Vectren’s Indiana natural gas utility has two service areas:
- The Vectren North territory includes 48 central, south-central, and southeastern Indiana counties formerly served by Indiana Gas Co.
- The Vectren South natural gas service territory includes nine southwestern Indiana counties formerly served by Southern Indiana Gas & Electric Co. (SIGECO).
CSIA Rate Increases to Date
The CSIA is included in each residential account as a flat monthly charge. Since Vectren’s 7-year plans were approved in 2014, the CSIA has raised each residential bill by $1.25 in the North territory and $2.67 in the South territory.
- The most recent tracker orders were approved in June 2015. Vectren had sought to raise the residential North and South CSIAs to $1.61 and $3.00 respectively.
- In the orders, the IURC approved OUCC recommendations reducing the charges and saving consumers more than $1.6 million from the utility’s requested amounts.
Pending CSIA Rate Increases
Vectren is now seeking to increase the North and South CSIAs, respectively, to $2.14 and $4.12.

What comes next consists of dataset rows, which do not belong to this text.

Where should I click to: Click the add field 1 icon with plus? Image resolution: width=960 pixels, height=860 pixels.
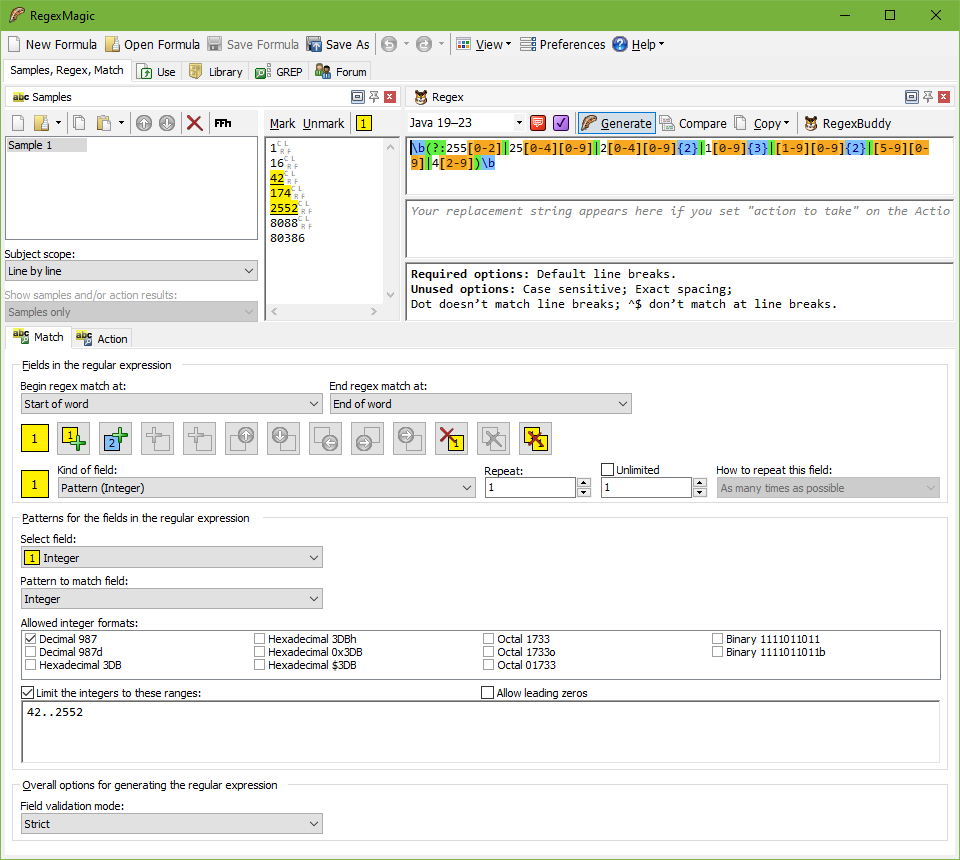click(x=76, y=438)
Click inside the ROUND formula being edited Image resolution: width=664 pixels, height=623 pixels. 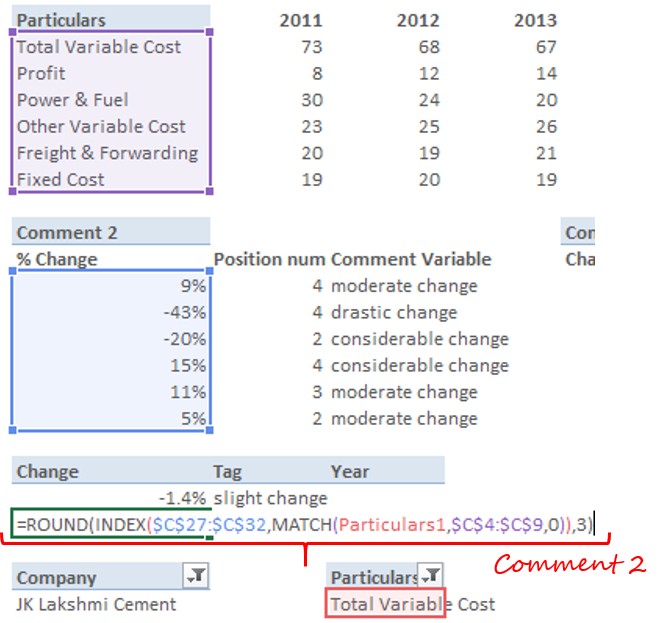300,524
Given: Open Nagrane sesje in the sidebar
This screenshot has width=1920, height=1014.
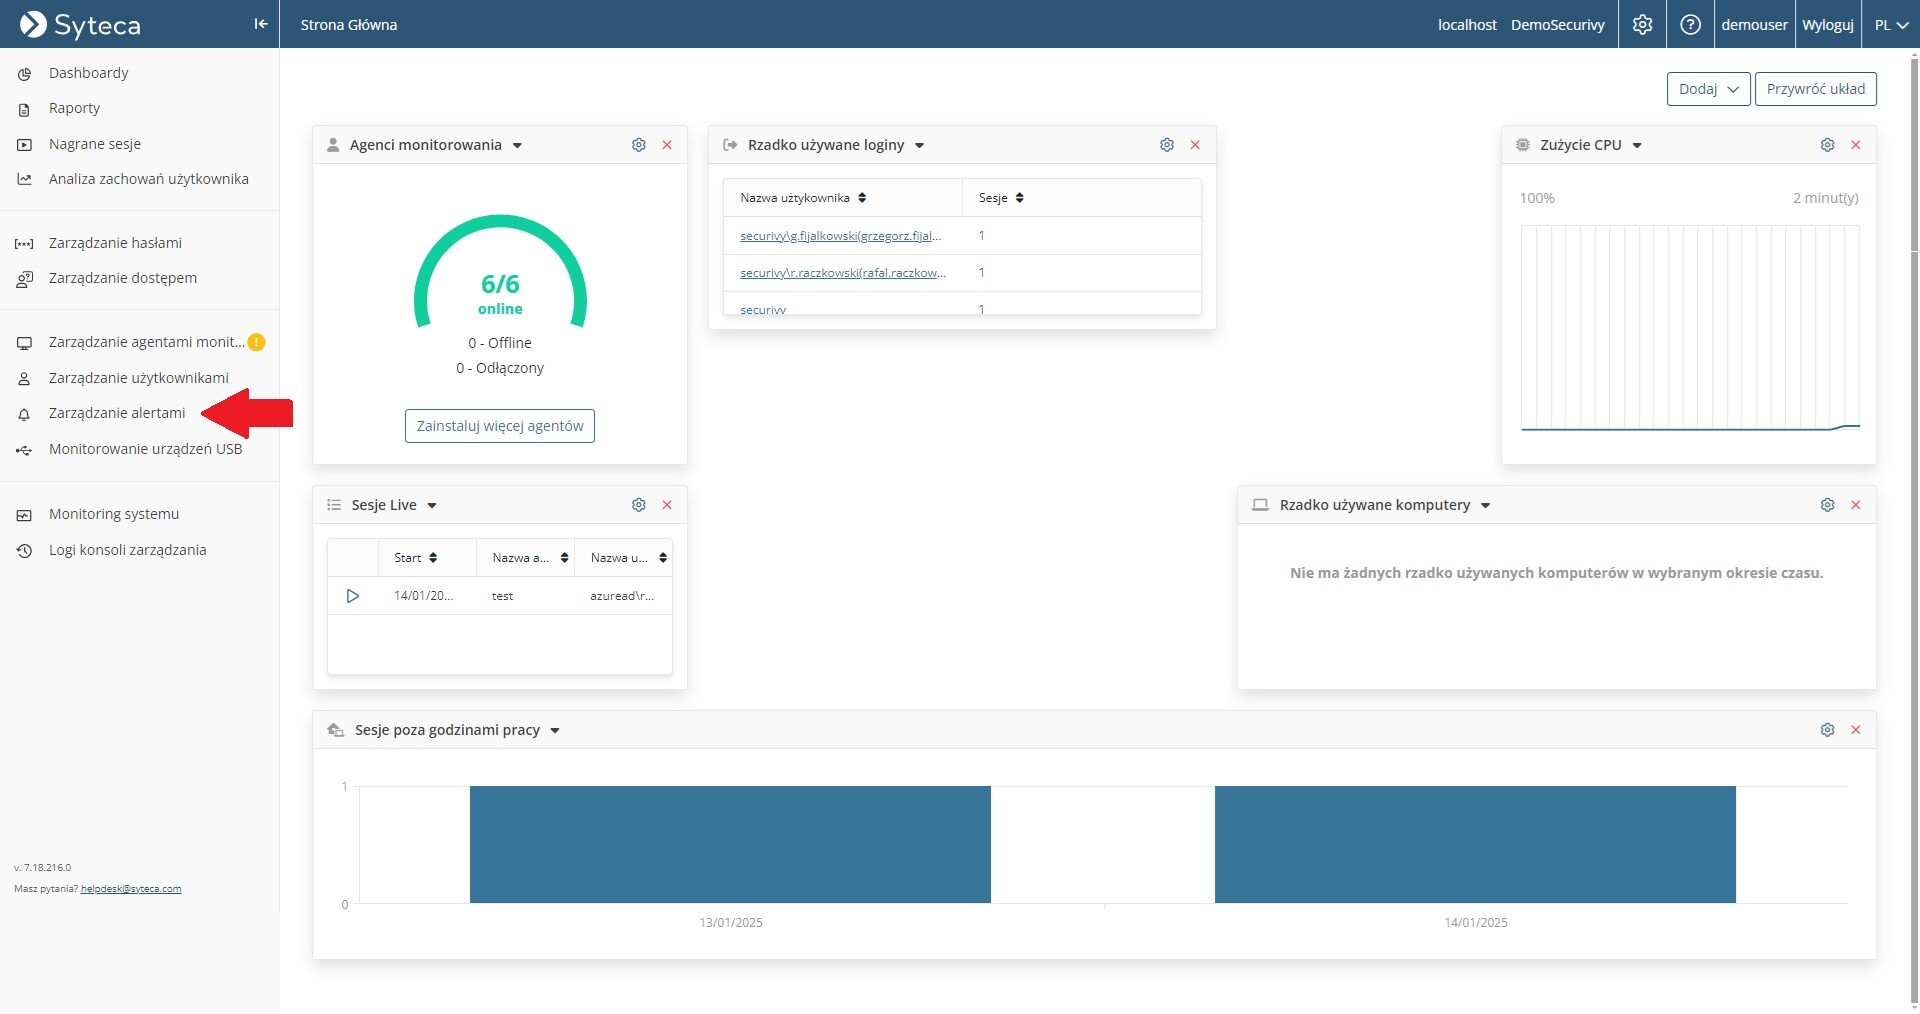Looking at the screenshot, I should (x=95, y=144).
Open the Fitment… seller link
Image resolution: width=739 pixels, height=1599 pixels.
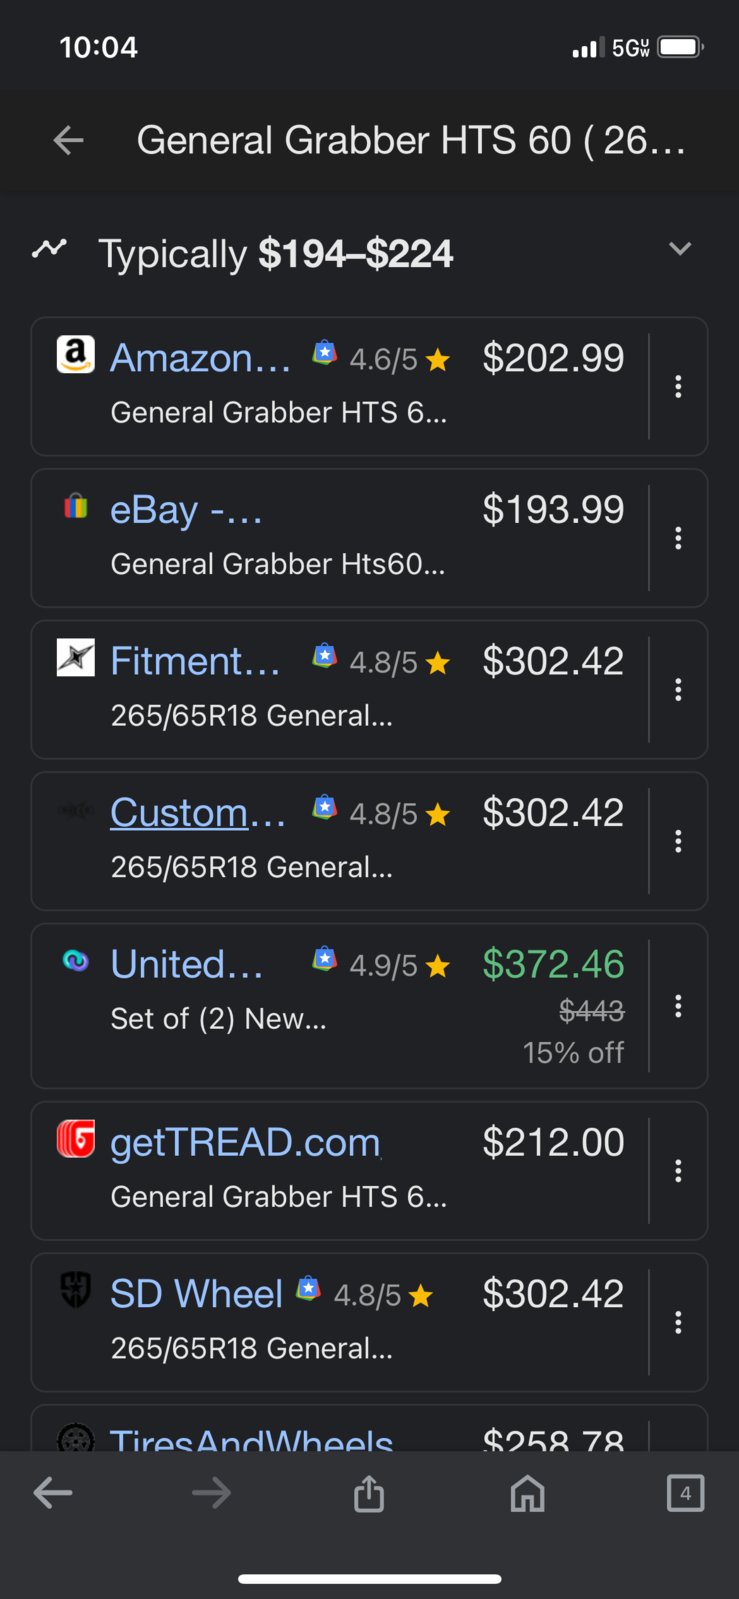[x=195, y=661]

- The request would raise the current North territory charge by 89 cents and the current South territory charge by $1.45.

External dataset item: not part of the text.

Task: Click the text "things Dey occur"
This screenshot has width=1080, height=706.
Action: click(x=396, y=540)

- Total gas rates would rise by more than $25 million under the requests.
- The OUCC filed testimony on December 2:
- An IURC evidentiary hearing was held on December 18. Closing arguments have been submitted, including the OUCC's proposed orders (North and South) which were filed on January 11, 2016.
A Brief Summary of the Laws
Indiana Code 8-1-8.4 was approved by the Indiana General Assembly in 2011. It allows natural gas and electric utilities to recover federally mandated costs.

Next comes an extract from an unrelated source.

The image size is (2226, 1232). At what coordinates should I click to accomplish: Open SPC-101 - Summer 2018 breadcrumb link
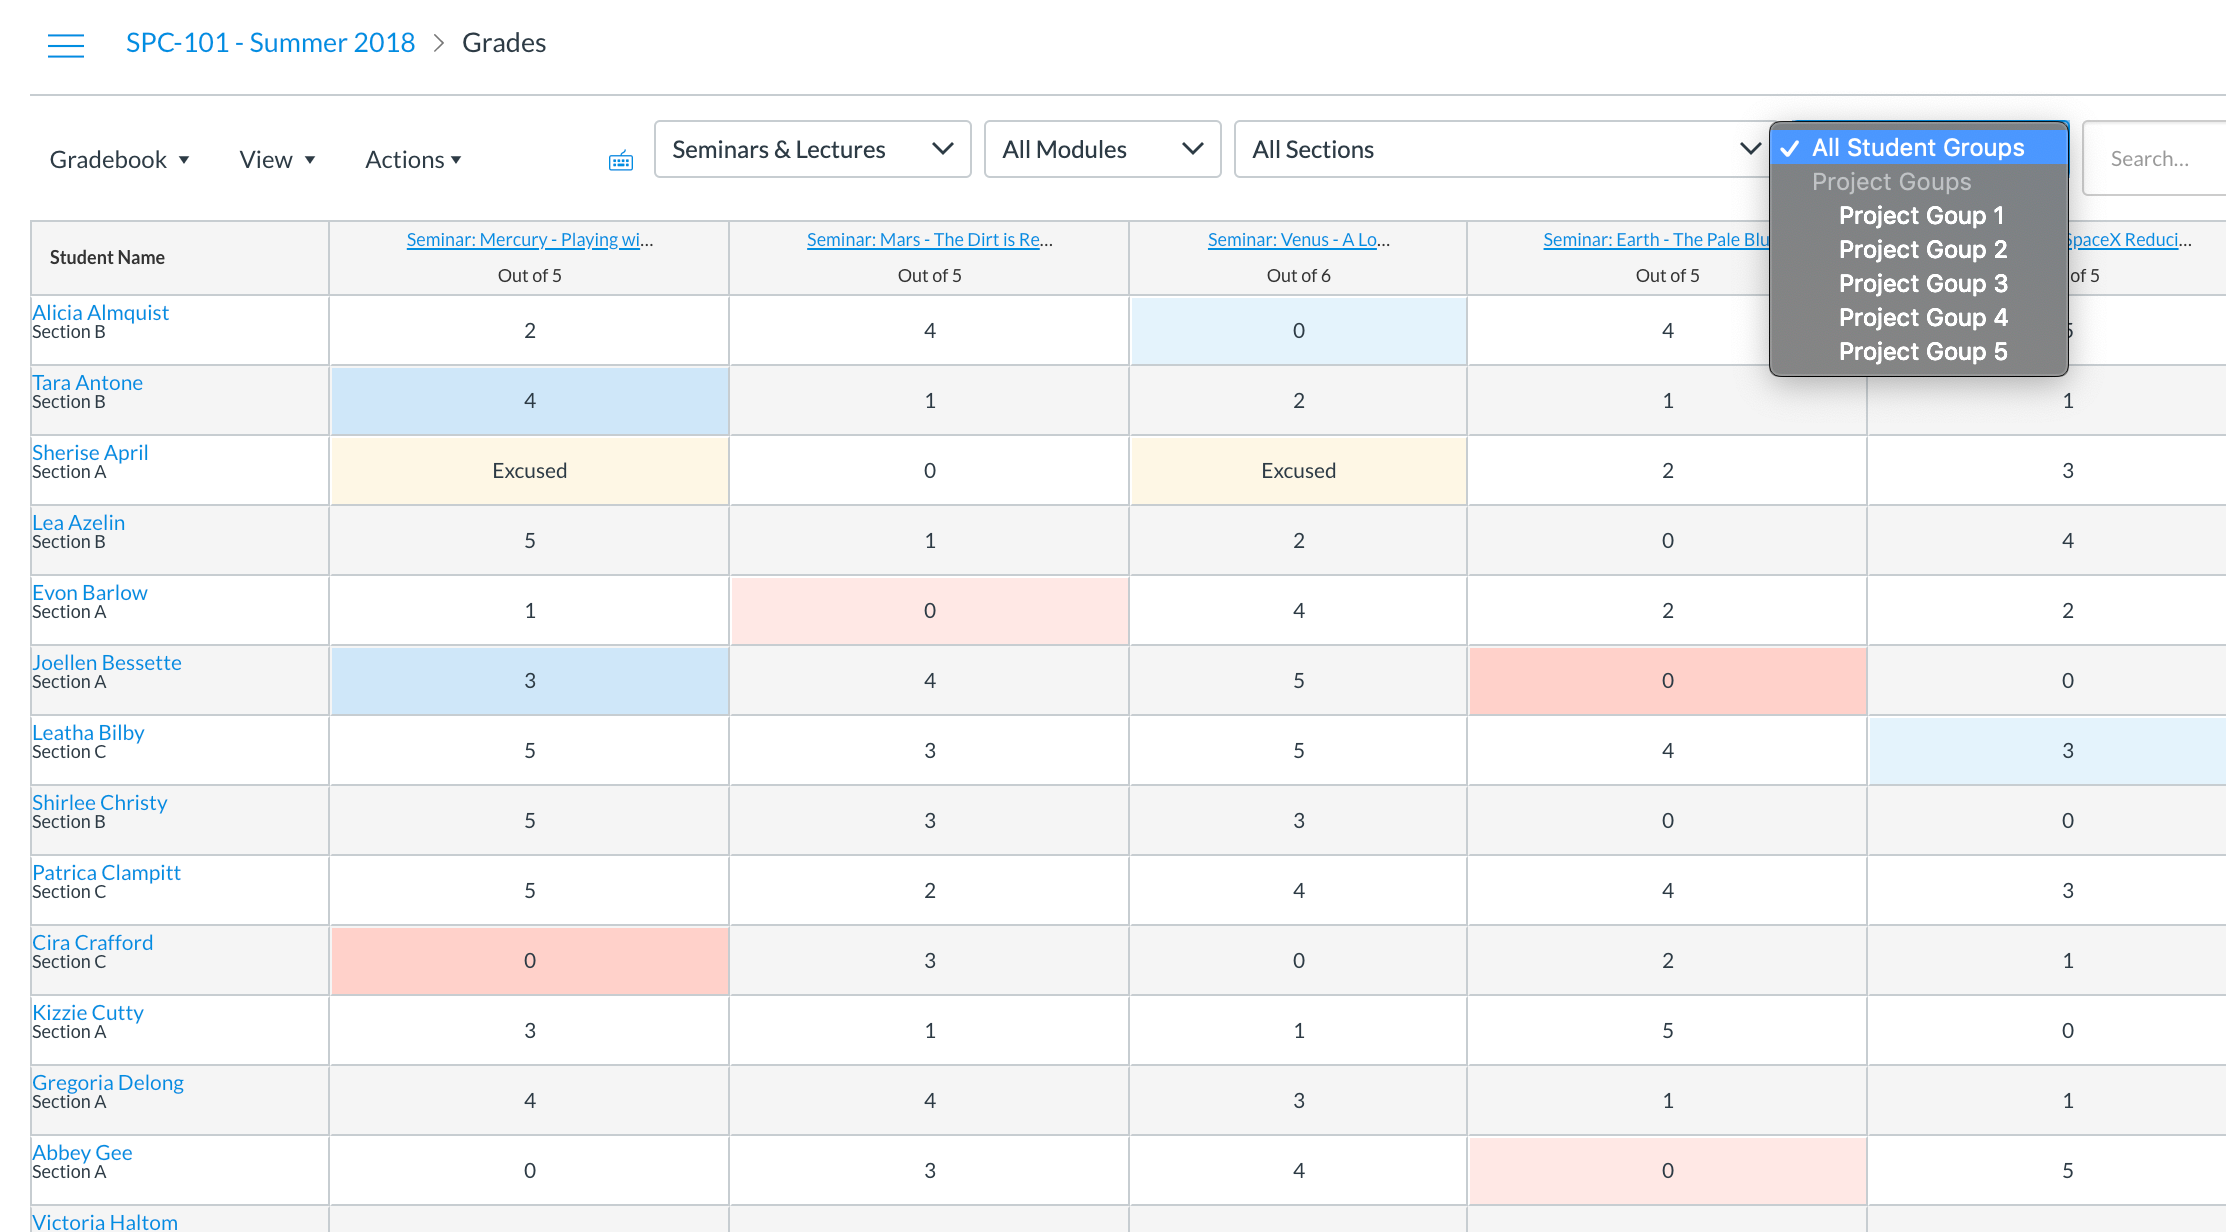270,43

- Under the statute, a utility’s costs of complying with a number of federal mandates can be recovered through rates, including any requirement issued by the United States Department of Transportation (which has jurisdiction over interstate gas pipeline issues), Environmental Protection Agency (EPA), Department of Energy (DOE), or by the Federal Energy Regulatory Commission (FERC).
- Before recovering the costs through rates, the utility must receive IURC approval for its proposed projects. It may then recover 80 percent of the costs through incremental rate increases every six months (with the remaining 20 percent deferred until the utility’s next base rate case). The OUCC reviews these filings on behalf of ratepayer interests.
- Vectren previously recovered these costs through its Pipeline Safety Adjustment (PSA).
Indiana Code 8-1-39 was approved by the Indiana Legislature in 2013. It allows electric and natural gas utilities to submit 7-year infrastructure improvement plans for IURC approval. Also, it requires the IURC to rule within 210 days once such a request is filed.
- Once a 7-year plan receives IURC approval, the utility may request incremental rate increases every 6 months to pay for the projects. The rate adjustment is referred to as the Transmission, Distribution, and Storage System Improvement Charge (TDSIC). The IURC has 90 days to rule on such a request.
- TDSIC rate increases are limited to no more than 2 percent of total retail revenues.
- The TDSIC rate adjustment (or tracker) allows the utility to recover 80 percent of the costs as they are incurred. The remaining costs are deferred until the utility's next base rate case, which must be filed before the end of the 7-year period.
Vectren’s Seven-Year Plans
Vectren’s initial seven-year plans received IURC approval in August 2014.
- The North territory plan includes about $647.1 million in capital improvement projects. This total includes $369.7 million under the federal mandate law and $277.4 million in TDSIC rate recovery.
- The South territory plan includes about $216.8 million in capital improvement projects. This total includes $173.7 million under the federal mandate law and $43.1 million in TDSIC rate recovery.
- Projects in both plans include main replacements and upgrades to transmission and distribution pipelines. The North territory plan also includes extensions into areas that currently do not have natural gas service.
In its requested plans, Vectren projected that the CSIA would raise a monthly residential bill by 97 cents in the North territory and $1.34 in the South territory in the first year.
The IURC approved incremental rate increases under the plans in January (North and South) and July (North and South) of 2015.